# TASK BRIEF
Output, word for word, the span of lines that starts at the one containing "The image size is (1319, 1753)." and ends at the last line of the records.

** INPUT RECORDS follows **

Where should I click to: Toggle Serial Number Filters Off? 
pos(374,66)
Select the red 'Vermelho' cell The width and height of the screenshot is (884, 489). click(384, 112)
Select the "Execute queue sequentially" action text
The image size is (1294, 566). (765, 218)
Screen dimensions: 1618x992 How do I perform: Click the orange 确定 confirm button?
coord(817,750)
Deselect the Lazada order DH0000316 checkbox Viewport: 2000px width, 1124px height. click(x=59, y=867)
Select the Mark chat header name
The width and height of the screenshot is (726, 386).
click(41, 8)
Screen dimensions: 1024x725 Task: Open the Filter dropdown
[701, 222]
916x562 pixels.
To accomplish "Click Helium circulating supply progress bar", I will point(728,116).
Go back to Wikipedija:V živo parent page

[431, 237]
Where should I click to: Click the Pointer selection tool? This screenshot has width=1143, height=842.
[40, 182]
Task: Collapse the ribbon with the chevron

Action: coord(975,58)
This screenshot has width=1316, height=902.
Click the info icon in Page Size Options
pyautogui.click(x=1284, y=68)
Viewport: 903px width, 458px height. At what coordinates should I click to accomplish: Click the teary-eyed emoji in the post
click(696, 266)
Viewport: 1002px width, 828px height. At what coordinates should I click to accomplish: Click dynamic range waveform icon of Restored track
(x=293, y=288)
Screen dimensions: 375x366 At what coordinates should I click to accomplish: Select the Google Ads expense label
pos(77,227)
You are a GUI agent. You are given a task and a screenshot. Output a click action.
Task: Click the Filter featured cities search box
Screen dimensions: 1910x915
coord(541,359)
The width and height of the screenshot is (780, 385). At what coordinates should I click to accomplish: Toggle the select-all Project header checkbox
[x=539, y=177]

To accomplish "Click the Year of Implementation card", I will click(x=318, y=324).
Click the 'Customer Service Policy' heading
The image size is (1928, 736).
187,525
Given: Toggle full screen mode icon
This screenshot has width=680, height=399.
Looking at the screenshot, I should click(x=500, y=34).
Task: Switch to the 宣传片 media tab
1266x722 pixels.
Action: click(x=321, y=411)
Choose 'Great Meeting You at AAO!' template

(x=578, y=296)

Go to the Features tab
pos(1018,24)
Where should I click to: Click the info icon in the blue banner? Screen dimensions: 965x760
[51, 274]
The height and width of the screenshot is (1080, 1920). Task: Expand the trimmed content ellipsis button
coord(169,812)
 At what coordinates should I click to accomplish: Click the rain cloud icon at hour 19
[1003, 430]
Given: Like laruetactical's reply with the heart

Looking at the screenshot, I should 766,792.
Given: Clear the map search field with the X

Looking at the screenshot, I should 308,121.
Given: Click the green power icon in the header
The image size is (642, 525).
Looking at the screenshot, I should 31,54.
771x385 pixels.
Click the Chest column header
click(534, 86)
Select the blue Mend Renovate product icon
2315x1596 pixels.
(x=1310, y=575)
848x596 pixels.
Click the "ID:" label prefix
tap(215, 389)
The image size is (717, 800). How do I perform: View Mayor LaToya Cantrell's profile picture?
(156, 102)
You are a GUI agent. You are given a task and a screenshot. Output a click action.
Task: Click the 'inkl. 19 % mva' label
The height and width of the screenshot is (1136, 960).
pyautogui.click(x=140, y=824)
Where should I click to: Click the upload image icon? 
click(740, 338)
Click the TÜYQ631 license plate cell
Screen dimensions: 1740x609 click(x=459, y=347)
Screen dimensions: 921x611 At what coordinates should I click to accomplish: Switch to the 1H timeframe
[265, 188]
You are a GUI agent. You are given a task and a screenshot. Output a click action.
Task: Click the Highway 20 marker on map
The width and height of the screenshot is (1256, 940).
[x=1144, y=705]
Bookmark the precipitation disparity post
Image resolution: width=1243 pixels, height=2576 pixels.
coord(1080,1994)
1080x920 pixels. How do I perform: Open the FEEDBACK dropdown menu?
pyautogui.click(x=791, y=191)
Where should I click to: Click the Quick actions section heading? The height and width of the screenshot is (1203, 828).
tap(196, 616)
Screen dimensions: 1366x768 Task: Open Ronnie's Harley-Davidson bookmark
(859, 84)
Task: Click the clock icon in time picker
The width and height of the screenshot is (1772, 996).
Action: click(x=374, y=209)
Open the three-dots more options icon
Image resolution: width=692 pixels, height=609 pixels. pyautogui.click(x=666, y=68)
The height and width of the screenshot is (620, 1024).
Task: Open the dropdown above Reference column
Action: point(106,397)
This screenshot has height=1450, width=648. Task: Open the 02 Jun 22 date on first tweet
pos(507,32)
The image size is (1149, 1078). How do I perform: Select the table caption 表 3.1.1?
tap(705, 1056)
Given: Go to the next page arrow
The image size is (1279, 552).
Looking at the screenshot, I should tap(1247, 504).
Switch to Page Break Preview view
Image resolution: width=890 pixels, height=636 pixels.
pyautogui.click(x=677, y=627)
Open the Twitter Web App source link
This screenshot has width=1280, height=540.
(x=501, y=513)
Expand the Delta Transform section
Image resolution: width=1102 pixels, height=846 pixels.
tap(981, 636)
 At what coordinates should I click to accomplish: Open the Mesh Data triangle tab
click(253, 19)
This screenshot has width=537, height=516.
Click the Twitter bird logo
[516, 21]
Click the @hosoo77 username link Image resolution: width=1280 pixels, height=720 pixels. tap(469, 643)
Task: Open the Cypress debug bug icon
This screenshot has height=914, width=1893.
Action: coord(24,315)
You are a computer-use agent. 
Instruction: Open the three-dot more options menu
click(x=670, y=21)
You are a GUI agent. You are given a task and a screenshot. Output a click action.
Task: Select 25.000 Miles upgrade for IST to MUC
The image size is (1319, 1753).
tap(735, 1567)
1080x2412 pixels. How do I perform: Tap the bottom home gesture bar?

** End of INPUT RECORDS **

# REPLY
The image size is (1319, 1753).
tap(735, 1567)
1080x2412 pixels. How do I perform: Tap the bottom home gesture bar?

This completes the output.